───── Texto fornecido ─────
Cultura
Domingo, 19 de maio de 2024

‘Poso Wells’ discute silêncio da sociedade quanto a crimes contra as mulheres

 Poso Wells não aparece nos mapas. Mas essa cidade imaginária, localizada no litoral, próxima à portuária Guayaquil, é uma metáfora para tratar a relação entre sociedade e poder na América Latina.
No romance da escritora equatoriana Gabriela Alemán, um político em campanha arde no palco depois de ser eletrocutado por um incêndio causado por cabos soltos misturados à sua própria urina, enquanto seu candidato à vice desaparece, aparentemente sequestrado por um grupo de pessoas cegas.
Um jornalista que acompanha o evento tenta elucidar o que aconteceu e se encontra com um segredo da cidade que perdura desde o século 19.
O livro de Alemán, lançado pela ParaLeLo13S de Salvador, terá lançamento neste sábado (21), às 17h, num bate-papo com a autora que será transmitido pelo canal de youtube da livraria Boto-Cor-de-Rosa, de Salvador.
“Eu queria que este fosse um romance por entregas, publicado em jornal, como fazia Charles Dickens, no século 19, como se faziam com histórias policiais no passado. Levei os primeiros capítulos a um importante jornal de Quito, mas me disseram que ‘não’ como se eu estivesse louca. Então fui para casa e terminei o livro”, conta Alemán à reportagem.
─────
• Objetivos:
**a)** Segundo o texto sobre o romance "Poso Wells", por que Gabriela Alemán levou os primeiros capítulos do livro a um jornal de Quito? Responda em uma a três frases.
**b)** Liste todos os nomes próprios de lugares citados no texto sobre o romance "Poso Wells", incluindo os fictícios, sem repetir nenhum.
───── Linhas de dados ─────
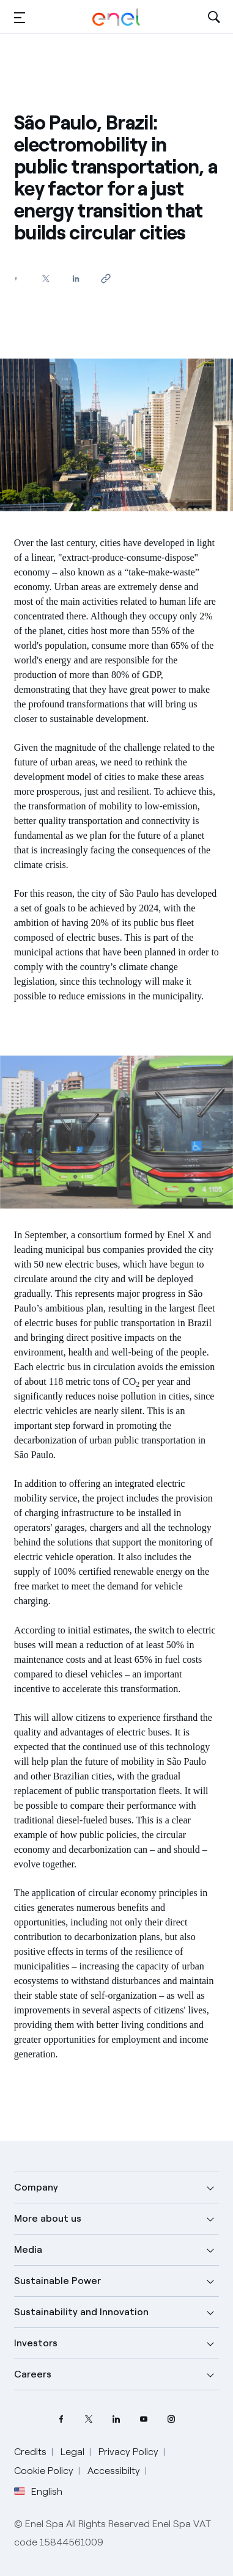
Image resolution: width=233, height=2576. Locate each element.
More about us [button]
─────
───── Linhas de dados ─────
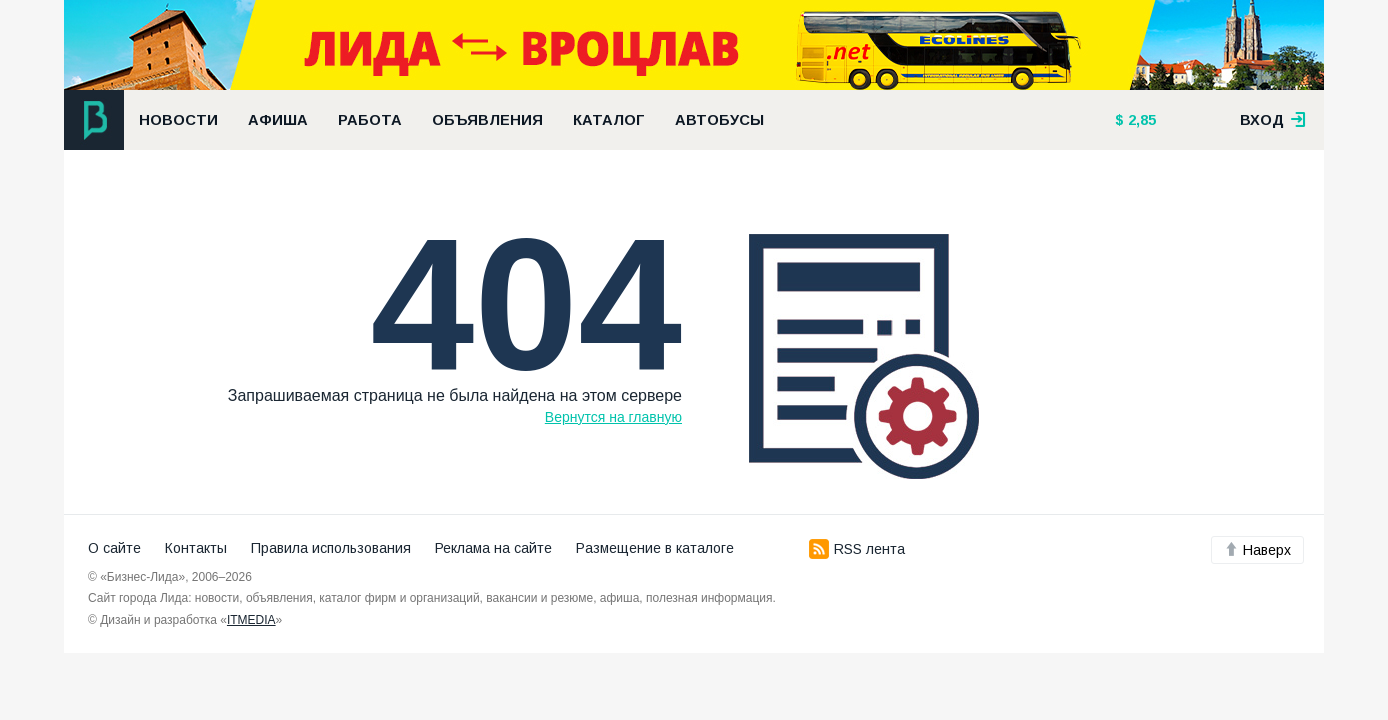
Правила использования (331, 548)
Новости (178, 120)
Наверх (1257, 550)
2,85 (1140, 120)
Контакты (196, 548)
─────
• Respostas aos problemas:
**a)** Ela queria que o livro fosse um romance por entregas, publicado em jornal, como Charles Dickens fazia no século 19 e como se fazia antigamente com histórias policiais.

**b)** Poso Wells, Guayaquil, América Latina, Salvador, Quito